The New York law firm of Rosicki, Rosicki & Associates, P.C., and two firms affiliated with it, have agreed to settle a False Claims Act action alleging that in performing legal work including foreclosure and eviction services for the Federal National Mortgage Association (Fannie Mae) and the Veterans Administration, the entities submitted bills for costs that were not actual, reasonable, and necessary.  Instead, the false claims for payment included improper mark-ups and other unauthorized charges.  Defendants will pay a total of $6.1 million to the United States, and have agreed to implement a compliance program.  The case was originally brought by whistleblower Peter D. Grubea.  USAO SDNY

December 3, 2018

Feng Qin, M.D., a vascular surgeon who in 2015 settled claims that he performed medically-unnecessary vascular surgeries, has again been charged with such unlawful practices.  As reported by an unidentified whistleblower who brought a case under the False Claims Act, Qin routinely scheduled patients for surgeries months in advance, regardless of whether there was a justifiable clinical reason for the surgery.  At times, Qin would alter medical records.  Qin would then bill Medicare for these procedures, despite his knowledge that procedures on patients that are not medically reasonable and necessary are not covered by Medicare.  USAO SDNY

November 28, 2018

Dr. Thomas Baker, Dr. Carolyn Kochert, Dr. Larry L. Zhou, and Dr. Julie Y. Chao, have agreed to settle with the United States Government for violation of the Federal False Claims Act, the Physician Self-Referral law (“Stark”), and the Anti-Kickback Statute due to their involvement in a kickback scheme with Southwest Laboratories and Medscan Laboratory, thus causing false claims to be submitted to Medicare. The four physicians will pay a total amount of over $1.5 million. The individual amounts paid are as follows: Dr.
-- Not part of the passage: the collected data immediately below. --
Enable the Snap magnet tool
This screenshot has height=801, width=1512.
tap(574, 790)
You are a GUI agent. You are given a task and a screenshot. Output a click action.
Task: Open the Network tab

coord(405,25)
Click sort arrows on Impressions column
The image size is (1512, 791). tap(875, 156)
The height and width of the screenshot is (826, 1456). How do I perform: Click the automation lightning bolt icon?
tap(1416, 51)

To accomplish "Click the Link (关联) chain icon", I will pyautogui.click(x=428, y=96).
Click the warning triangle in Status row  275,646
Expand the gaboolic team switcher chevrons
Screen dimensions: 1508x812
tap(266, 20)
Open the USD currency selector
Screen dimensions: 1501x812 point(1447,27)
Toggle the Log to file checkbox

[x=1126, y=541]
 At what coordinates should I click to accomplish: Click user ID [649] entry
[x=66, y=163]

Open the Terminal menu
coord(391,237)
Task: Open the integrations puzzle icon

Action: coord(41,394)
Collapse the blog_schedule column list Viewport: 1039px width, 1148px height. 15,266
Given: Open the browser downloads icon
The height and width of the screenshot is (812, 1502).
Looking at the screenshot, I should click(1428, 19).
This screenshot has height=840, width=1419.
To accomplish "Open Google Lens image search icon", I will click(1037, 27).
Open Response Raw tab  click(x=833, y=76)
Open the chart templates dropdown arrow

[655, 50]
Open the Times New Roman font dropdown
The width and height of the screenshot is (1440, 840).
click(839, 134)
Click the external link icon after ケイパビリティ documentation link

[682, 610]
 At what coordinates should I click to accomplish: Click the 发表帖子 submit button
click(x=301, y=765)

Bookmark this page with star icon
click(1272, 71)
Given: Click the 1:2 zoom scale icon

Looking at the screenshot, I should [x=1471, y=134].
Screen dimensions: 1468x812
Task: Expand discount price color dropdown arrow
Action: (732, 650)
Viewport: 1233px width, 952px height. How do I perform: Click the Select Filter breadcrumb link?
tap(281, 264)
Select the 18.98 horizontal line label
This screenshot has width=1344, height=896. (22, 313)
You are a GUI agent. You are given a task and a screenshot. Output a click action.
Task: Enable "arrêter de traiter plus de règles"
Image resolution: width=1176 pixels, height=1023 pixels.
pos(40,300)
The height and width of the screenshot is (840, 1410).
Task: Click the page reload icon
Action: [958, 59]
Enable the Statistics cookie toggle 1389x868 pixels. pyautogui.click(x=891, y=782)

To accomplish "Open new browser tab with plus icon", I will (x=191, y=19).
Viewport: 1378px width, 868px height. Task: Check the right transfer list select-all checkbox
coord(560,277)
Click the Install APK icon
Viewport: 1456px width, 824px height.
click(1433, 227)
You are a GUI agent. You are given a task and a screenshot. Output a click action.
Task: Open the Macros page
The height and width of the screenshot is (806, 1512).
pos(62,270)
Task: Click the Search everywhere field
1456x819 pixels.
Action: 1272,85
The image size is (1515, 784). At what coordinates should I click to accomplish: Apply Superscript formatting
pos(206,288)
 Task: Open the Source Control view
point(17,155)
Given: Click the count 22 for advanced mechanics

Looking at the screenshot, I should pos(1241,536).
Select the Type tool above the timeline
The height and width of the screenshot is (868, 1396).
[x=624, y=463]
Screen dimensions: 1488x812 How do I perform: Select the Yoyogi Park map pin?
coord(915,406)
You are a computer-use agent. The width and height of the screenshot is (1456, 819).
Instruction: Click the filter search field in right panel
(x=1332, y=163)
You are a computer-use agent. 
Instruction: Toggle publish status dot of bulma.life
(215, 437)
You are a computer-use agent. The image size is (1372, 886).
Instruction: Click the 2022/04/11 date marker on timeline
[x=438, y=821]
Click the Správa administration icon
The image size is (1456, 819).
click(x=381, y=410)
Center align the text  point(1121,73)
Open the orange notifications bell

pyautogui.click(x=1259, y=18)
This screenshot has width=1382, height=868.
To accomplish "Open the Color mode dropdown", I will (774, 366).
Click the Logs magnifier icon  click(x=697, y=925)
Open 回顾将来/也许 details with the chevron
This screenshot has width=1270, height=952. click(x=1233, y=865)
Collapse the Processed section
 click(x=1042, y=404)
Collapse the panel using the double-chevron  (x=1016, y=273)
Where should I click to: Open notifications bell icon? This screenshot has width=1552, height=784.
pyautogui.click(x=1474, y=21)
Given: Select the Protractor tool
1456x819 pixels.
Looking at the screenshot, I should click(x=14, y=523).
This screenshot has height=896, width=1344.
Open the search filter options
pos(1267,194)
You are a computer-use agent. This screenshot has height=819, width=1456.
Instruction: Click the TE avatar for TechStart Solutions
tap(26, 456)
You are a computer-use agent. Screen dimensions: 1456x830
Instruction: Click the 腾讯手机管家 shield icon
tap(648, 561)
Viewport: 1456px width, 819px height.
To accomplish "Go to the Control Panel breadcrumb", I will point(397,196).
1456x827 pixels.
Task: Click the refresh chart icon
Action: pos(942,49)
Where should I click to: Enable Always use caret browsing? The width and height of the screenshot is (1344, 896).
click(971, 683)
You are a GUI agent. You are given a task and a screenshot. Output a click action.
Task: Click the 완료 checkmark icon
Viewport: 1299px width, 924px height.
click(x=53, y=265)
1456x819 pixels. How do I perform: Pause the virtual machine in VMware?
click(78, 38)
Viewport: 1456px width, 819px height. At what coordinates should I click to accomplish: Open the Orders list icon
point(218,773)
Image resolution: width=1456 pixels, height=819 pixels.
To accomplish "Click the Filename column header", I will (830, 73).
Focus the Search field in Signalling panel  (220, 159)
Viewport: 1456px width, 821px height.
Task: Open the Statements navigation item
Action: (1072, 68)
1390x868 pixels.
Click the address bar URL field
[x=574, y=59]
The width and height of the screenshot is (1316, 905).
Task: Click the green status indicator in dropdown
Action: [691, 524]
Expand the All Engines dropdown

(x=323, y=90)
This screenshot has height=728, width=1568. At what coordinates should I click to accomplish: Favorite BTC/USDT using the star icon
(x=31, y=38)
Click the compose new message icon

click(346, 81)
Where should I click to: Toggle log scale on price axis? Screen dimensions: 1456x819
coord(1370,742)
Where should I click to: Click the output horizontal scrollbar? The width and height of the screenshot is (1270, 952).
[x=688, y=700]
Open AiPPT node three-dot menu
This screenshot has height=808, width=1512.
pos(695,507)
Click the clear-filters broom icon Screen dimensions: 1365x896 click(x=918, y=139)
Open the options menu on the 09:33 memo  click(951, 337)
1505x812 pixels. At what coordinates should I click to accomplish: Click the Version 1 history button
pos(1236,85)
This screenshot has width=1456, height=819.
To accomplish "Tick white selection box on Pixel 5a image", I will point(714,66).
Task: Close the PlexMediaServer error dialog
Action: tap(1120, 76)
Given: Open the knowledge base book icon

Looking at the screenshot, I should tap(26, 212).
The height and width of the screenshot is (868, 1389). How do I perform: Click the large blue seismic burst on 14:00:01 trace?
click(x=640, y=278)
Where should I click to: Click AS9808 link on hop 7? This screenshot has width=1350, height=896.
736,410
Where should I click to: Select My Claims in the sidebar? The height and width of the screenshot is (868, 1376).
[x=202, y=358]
Baker, of Tennessee - $484,481.80; Dr. Kochert, of Indiana - $129,682.84; Dr. Zhou, of Kentucky - $277,758.18; Dr. Chao, of Indiana - $650,000. DOJ

November 27, 2018

Twelve individuals have been charged by a federal grand jury in a 22-count indictment related to a multi-year conspiracy to defraud the Pennsylvania Medicaid Home Care Program. The indictment lists a multitude of fraudulent acts by the defendants, alleging that they: submitted false claims for services that were not provided, misused consumers’ personal identifying information, provided false documentation during state audits, and even submitted claims to Medicaid for home care services for consumers who were hospitalized or no longer alive. Ten of the defendants reside in Western Pennsylvania, one is a resident of Georgia, and the twelfth defendant is a resident of South Carolina. Between January 2011 and April 2017, the conspirators, who owned and operated the home health care companies, received more than $87,000,000 in Medicaid payments.  The conspiracy and health care fraud charges each carry a maximum total sentence of 10 years in prison, a fine of $250,000, or both.  DOJ

November 26, 2018

Vital Energy Occupational Therapy and Wellness Center, LLC agreed to pay $200,000 to settle charges that between 2013 and 2016 it submitted false claims for physical and occupational therapy services.  The therapy practice was alleged to have submitted claims to Medicare and Medicaid for individual therapy services, when group therapy was actually provided, and claims for therapy services with false practitioner information using the names of former employees.  Whistleblower Ashley C. Baggett, who filed the False Claims Act action, will receive $36,000.  USAO S.C.